Selecting the most appropriate purchasing strategy for the organisation’s products and services is paramount for any procurement professional. In this blog post, we review how both the Kraljic Matrix and Kenton Supply Model can be used to evaluate risk and maximise profit.

The Kraljic Matrix

The Kraljic Matrix (1983) and the variations developed over the years help management select the most appropriate purchasing strategies of different types of product and service, thereby optimising the trade-off between spend and upstream risk.

The Kraljic matrix

The basis for the Kraljic Matrix is to identify the total spend (Pareto Analysis) and then add a risk score based on the number of suppliers available and their logistical location in relation to the buying organisation.

Upstream refers to activities prior to the buying organisation receiving the goods or services. Low-risk would identify that the product or service is freely available from reliable sources that are logistically manageable. High-risk products and services may be from a monopoly or oligopoly and may be sourced from great distances across many frontiers or difficult terrain.

High risk and spend identifies items that are ‘Critical’ to the company and must be managed closely. High risk and low spend identify ‘Bottlenecks’ in the procurement process and requires security of supply. Low risk and high spend items of the buying organisation provide ‘Leverage’ in the marketplace where they will be able to negotiate on price and other variables. Low-risk items which have very little spend are considered ‘Routine’ and require minimal management.

Applying The Model

The Kraljic Matrix may be applied to both products and services. Engine parts for an aircraft may be only available from one supplier and incur a high spend in relation to all the other products and services a company buys. This would place the parts in the ‘Critical’ quadrant. Stationery may be purchased from several suppliers and represent a very small amount of total spend. This would represent a ‘Routine’ item.

Not all quadrants would be filled when conducting a Kraljic analysis. Some organisations may find that all of their purchases are routine, whilst another may find a mixture of critical and leverage.

The important point is that the analysis is carried out and reviewed on a regular basis to establish if any of the products or services have moved.

The Kraljic Matrix is ideal for the analysis of the upstream section of the supply chain. That is to say all of the activities prior to the product or service entering the buying organisation. But what if we want to consider the downstream section? The activities and final destination of the products and services after they have left the buying organisation.

The Kenton Supply Model

The Kenton (1995) supply model and the variations developed over the years help management select the most appropriate inventory strategies for different types of product and service, thereby optimising the trade-off between usage and downstream exposure.

Kenton Supply Model

The basis for the model is to identify the total usage (ABC Analysis) and then add an exposure score based on the importance of the item in terms of lost production, sales and market share downstream. Downstream refers to the demand activities after the product or service leaves the buying organisation.

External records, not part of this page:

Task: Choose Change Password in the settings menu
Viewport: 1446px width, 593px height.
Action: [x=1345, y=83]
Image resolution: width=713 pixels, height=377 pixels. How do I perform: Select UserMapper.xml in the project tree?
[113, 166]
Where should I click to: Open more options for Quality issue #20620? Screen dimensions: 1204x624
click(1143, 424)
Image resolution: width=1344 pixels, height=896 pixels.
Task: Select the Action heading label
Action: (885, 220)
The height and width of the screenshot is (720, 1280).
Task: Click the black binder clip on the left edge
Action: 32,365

Low exposure and low usage would identify that the item has no direct impact on production or market share and that these ‘Basic’ items are not used regularly. They can be managed with lower stock levels and stock monitoring. Low exposure and high usage identify there is no direct impact of these ‘Active’  items but stock needs to be held and managed closely due to high volumes.

High exposure and low usage items can ‘Choke’ the downstream activities and requires a stock level that can guard against the risk of stock-outs with stock monitoring on a periodic basis. High exposure and usage items are ‘Decisive’ in maintaining production or ensuring that the company can satisfy customer demand for the items. They will require the highest service level of stock and close inventory control.

Applying The Model

The Kenton Supply Model may be applied to both products and services. A pump for an oil rig may be low usage but may leave the oil company open to high exposure in terms of lost oil production if it is not available. It would, therefore, be classified as ‘Choke’. Whereas components for the drill will be used and replaced regularly making them ‘Decisive’.

As with the Kraljic Matrix, not all of the quadrants need to be filled when undertaking a Kenton analysis. Some organisations may find that all of their products and services are placed in the ‘Basic’ quadrant, while others may have a mixture. The important point is that the analysis is carried out and reviewed on a regular basis to establish if any of the products or services have moved.

Wrap Up

If the procurement and supply professional merely wishes to analyse the supply market, then using the Kraljic Matrix would be appropriate. If the procurement and supply professional simply wishes to analyse the demand market, then Kenton Supply Model would be appropriate. If the procurement and supply professional is analysing the whole of the supply chain, they would incorporate both models into their analysis.